Бывало, что и мы становились дяди-Петиными соавторами. Ну, не соавторами, скорее – консультантами… Скажем, рисует он афишу к фильму «Последний из могикан». Вытянув шеи, мы следим, как на полотне возникают смуглые фигуры индейцев. Это Чингачгук и его сын Ункас. И вдруг тишину прерывает чей-нибудь голос:
– Нет, дядя Петь! Лицо перед битвой красили темно-красной. А у вас она – светлая.
Или:
– Дя-а-дя Петя! А томагавк? На томагавке, на рукоятке – там кожаные полоски должны быть, помните?
Дядя Петя, пыхтя своей трубкой, серьезно кивал и, приговаривая «молодец, молодец, спасибо!», делал необходимое исправление. Может быть, и не такое уж оно было важное, но мы очень гордились своим вкладом в искусство.

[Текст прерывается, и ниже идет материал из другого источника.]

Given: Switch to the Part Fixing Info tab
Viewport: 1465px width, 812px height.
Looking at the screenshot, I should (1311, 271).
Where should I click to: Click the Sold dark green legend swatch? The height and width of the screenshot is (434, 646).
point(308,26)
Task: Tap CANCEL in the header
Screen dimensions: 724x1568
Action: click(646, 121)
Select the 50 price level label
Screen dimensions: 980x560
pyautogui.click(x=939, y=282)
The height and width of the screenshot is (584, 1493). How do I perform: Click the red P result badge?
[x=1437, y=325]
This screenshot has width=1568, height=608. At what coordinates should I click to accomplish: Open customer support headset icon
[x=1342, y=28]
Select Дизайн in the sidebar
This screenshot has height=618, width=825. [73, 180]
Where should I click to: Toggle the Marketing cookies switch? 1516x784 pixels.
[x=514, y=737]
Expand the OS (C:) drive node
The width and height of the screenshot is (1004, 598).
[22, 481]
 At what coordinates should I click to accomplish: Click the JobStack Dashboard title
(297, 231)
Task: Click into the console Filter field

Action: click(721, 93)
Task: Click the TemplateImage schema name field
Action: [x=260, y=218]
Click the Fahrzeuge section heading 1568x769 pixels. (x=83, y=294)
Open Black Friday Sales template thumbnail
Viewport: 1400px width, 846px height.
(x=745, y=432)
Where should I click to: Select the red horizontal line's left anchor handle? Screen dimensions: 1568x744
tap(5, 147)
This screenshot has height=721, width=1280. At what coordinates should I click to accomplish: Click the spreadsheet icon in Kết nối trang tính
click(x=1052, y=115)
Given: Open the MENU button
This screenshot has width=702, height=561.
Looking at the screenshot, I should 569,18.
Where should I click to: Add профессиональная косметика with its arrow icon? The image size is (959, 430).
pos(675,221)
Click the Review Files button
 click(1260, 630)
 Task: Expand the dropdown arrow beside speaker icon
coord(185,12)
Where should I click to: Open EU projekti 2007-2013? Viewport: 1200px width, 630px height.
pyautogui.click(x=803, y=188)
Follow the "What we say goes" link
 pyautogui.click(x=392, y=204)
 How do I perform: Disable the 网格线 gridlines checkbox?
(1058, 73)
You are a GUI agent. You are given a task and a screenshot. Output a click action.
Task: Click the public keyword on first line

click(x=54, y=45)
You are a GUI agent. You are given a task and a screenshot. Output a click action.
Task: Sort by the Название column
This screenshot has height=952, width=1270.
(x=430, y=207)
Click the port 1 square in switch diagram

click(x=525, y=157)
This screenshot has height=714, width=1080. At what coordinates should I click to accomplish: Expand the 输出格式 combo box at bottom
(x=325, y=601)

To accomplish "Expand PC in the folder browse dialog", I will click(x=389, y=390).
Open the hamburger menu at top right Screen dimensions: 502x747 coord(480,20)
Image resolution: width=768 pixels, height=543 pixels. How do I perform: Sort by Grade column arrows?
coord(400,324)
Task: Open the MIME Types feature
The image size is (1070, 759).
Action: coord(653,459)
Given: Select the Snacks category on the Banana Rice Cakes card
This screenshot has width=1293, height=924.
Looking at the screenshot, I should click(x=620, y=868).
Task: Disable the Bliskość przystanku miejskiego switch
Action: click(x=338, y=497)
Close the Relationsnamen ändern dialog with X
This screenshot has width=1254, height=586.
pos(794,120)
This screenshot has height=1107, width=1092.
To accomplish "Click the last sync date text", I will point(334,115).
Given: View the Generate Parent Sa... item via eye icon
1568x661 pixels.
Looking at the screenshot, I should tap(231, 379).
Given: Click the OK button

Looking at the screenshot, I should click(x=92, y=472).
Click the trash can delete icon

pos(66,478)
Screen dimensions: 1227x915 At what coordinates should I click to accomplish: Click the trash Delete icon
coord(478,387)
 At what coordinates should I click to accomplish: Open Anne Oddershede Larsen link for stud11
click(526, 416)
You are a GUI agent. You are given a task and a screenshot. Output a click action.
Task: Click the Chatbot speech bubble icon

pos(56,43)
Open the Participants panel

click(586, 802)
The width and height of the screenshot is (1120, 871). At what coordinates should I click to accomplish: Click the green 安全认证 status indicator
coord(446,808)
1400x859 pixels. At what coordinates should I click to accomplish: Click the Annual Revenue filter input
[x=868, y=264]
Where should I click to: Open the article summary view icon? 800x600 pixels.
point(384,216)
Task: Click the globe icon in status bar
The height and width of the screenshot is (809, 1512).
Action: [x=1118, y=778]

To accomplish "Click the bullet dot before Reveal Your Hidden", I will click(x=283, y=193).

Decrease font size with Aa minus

Как только у главного входа в кинотеатр вывешивалась новая афиша, у кассы появлялась очередь, порой длиннющая. Мы были совершенно уверены в том, что именно дяди-Петино искусство привело сюда этих людей! Усевшись на скамейке в маленьком скверике перед кинотеатром, мы смотрели, как люди разглядывают афишу, старались угадать, какое она произвела впечатление, спорили. И радовались своему превосходству над прочими людьми. Подумать только: мы ведь уже знаем, какой будет следующая афиша! Мы знаем, а эти люди не знают!
Время уже шло к обеду, когда мы возвращались из кино, очень довольные очередным «Фантомасом». Нам любая из серий казалась замечательной! Там и стреляют, и опускаются в глубины морские, и устраивают гонки на воздушных шарах.
Когда мы с Эммкой входили в подъезд, с веранды второго этажа меня окликнул сосед дядя Коля.
– Валера! Послушай-ка… – Тут он пониже склонился над перилами и заговорил потише. – Там у вас, понимаешь, шумно очень было… В квартире… Родители опять поругались… Я стучался – не впустили… Если что – ты позови. Постой-ка, тогда лучше бегите к нам, понял?
Я кивнул головой и, не выпуская Эммкиной руки, шагнул в подъезд.
«Поругались». Я хорошо знал, что это значит! Отец снова бил маму.
От входа в подъезд до нашей двери было шагов десять, но мне казалось, что прошла вечность, пока я всунул ключ в замочную скважину. Ключ никак не хотел попадать в нее, а тут еще Эммка оттягивала мою правую руку.
В тишине, которая стояла в квартире, лязг замка и стук двери показались мне ужасно громкими. Я огляделся: где мама? Но сначала я увидел отца. Он стоял в ванной комнате перед зеркалом и, как мне показалось, вытирался. Но тут же я увидел, что полотенце – в крови. А потом, когда он опустил руку, увидел, что кровь течет по его плечу из открытой раны на ключице.
– С-сволочь такая, – пробормотал отец, снова прижав полотенце к ране.
– Мама! – Эммкин радостный голосок раздавался уже где-то в кухне. – Мама, мы смотрели «Фантомаса!»
Я кинулся в кухню. Мама сидела на стуле возле стола, одной рукой она обнимала прижавшуюся к ней Эммку, в другой держала кафкир, большой плоский половник. По нему расползось яркое красное пятно.
Мамино лицо было ужасным! Я не хотел смотреть на него, но не мог не смотреть. Левая щека распухла, вокруг затекшего глаза – багрово-черное пятно, на губах – запекшаяся кровь, волосы растрепаны. Я кинулся к ней, обнял, спрятал свое лицо на ее плече. А она бормотала:
– Ничего сынок, ничего… Теперь он знает – я тоже могу… Пусть только попробует еще раз… Ничего, сынок. Завтра поедем к деду.